Beats Music To Shut Down On November 30

It was bound to happen. Now that Apple Music is available on Android, Apple is going to shut down its other music streaming service, Beats Music. The company will automatically cancel all subscriptions on November 30, and remaining users should move to Apple Music.

As a reminder, Apple Music offers all the flagship features of Beats Music. In particular, both services have human-curated playlists with recommendations based on your tastes and listening habits. According to Beats’ support page, recommendations in Apple Music are supposed to be better than in Beats Music.

And of course, there are a few new features in Apple Music, like Beats 1, deep iOS integration, Connect’s mini social network, iTunes support and more.

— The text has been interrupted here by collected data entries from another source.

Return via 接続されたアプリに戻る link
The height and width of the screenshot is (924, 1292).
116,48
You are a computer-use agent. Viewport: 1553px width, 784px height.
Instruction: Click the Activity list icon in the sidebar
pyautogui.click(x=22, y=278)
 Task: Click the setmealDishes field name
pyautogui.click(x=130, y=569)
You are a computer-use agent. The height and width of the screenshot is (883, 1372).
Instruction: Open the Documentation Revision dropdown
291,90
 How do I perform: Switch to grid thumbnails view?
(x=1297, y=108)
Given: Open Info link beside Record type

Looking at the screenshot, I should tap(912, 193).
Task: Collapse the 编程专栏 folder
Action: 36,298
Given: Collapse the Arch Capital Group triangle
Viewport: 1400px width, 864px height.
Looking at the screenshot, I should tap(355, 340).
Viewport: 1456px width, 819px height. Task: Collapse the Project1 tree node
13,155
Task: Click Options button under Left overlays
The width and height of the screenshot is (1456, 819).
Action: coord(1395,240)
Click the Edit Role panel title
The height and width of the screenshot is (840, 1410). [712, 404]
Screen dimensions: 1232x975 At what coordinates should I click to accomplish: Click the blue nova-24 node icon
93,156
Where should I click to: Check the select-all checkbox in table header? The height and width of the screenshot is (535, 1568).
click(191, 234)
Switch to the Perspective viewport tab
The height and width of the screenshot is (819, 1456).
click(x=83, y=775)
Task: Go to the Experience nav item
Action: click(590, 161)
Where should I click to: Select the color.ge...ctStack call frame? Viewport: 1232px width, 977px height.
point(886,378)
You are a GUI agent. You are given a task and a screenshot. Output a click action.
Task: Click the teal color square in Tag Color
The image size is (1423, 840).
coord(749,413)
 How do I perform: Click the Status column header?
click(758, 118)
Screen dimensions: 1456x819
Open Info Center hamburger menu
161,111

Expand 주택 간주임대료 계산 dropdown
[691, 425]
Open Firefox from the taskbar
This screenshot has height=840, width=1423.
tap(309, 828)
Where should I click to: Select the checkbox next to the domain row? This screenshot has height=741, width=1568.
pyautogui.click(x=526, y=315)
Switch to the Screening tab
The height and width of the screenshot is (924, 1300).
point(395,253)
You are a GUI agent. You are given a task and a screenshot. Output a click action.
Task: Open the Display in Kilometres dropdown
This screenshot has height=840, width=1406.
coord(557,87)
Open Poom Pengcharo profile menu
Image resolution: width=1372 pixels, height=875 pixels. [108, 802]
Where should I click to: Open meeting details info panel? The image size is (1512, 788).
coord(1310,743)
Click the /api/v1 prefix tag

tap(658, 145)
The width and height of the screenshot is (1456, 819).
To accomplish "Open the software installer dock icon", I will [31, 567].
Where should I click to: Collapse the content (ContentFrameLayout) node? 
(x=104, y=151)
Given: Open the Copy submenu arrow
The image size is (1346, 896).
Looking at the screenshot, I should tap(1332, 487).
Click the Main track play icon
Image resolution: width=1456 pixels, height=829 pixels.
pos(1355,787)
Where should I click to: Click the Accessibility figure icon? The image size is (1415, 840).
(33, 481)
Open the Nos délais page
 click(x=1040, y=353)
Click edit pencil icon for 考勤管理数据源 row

When existing Beats Music users sign up to Apple Music, their picks and preferences are ported to Apple Music so that they don’t lose anything. But I’d still do it before November 30 so that you can still see your playlists in Beats Music and check if everything was ported over.

Beats Music users also get the same three-month free trial for Apple Music. Apple waited for the Android release before actually shutting down Beats Music, which is a nice move for Android users who were using Beats Music.

When Apple acquired Beats for $3 billion, the company got three different components — Beats speakers and headphones, Beats Music, and Beats executives. Speakers and headphones are still available in the Apple Store, and the company is now even releasing new speakers with a Lightning port.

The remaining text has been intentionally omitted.